| ИНСТРУКЦИЯ К ЗАДАНИЮ |
Какую фразу произнес Ельцин, когда сообщал прессе об отставке Чубайса, согласно приведенному ниже тексту о программе «Кашин. Гуру»?

| ИСХОДНЫЙ ТЕКСТ |

★ ★ ★

Кашин и новая искренность
Олег Кашин давно считает, что выборы в России «фарс», но чем они могут быть интересны в этот раз, как так получилось, что в XXI обсуждается стоит ли избивать детей и нравы новой аристократии, и почему сейчас так важен хештег #яНеБоюсьСказать. Об этом — новый выпуск программы «Кашин. Гуру».
«Пару лет назад Авдотья Смирнова насмешила своих друзей в фейсбуке, выложив скриншот СМС от своего мужа Анатолия Чубайса, который опаздывал домой к ужину, сообщал об этом Авдотье, просил у нее прощения и закончил словами «во всем виноват. Чубайс». Шутка на материале двадцатилетней давности, я думаю, нуждается в пояснениях — это было начало 1996 года, Борис Ельцин с очень низким рейтингом и туманными перспективами переизбрания только начинал свою предвыборную кампанию, она состояла из очень многих популистских шагов, и первым таким шагом была отставка всеми ненавидимого автора приватизации вице-премьера Анатолия Чубайса — собственно, сообщая об этом прессе, Ельцин и произнес сакраментальную фразу «Во всем виноват Чубайс».

★ ★ ★

| ИСХОДНЫЕ ДАННЫЕ |
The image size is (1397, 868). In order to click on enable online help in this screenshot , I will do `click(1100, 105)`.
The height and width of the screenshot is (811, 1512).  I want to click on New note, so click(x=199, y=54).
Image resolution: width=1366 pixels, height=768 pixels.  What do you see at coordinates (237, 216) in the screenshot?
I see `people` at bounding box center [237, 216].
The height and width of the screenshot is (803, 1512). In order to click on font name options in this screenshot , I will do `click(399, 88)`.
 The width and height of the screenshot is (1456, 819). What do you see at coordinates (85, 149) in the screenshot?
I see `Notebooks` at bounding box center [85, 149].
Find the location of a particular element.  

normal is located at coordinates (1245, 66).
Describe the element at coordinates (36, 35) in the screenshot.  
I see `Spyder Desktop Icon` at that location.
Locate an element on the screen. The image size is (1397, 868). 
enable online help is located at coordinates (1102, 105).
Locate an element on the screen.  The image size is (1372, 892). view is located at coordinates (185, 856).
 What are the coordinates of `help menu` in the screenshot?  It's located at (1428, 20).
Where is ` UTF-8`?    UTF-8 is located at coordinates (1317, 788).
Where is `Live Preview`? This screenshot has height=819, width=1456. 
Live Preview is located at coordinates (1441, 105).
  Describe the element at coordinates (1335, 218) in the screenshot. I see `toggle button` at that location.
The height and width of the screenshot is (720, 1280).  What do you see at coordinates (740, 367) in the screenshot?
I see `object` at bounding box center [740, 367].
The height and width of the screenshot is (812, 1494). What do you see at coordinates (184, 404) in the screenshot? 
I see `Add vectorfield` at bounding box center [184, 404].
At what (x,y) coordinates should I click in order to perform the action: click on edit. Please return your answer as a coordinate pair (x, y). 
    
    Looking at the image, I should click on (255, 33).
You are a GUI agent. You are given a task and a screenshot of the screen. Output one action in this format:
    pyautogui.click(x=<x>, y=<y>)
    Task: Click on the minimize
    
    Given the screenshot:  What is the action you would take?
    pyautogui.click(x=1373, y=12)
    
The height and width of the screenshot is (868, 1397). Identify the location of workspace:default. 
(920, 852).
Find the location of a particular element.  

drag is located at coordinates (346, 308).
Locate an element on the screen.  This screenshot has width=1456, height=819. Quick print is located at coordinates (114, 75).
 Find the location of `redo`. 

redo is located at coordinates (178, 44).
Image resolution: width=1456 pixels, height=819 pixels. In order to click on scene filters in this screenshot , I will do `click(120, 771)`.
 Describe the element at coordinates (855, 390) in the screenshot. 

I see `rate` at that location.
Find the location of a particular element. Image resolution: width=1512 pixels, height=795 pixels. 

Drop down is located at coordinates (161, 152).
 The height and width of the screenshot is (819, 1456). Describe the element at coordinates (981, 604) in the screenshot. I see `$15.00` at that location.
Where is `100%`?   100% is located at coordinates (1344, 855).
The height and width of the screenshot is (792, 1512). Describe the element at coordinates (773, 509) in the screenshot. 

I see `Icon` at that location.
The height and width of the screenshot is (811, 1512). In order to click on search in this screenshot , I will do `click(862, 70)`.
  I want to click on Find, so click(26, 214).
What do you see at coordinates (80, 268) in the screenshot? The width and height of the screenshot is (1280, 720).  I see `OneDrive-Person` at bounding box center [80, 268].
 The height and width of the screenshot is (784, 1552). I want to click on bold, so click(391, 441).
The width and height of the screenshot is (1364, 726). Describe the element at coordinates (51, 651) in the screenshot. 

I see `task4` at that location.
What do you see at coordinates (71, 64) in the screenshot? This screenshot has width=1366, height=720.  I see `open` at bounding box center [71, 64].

★ ★ ★

| ОТВЕТ НА ЗАДАНИЕ |
«Во всем виноват Чубайс».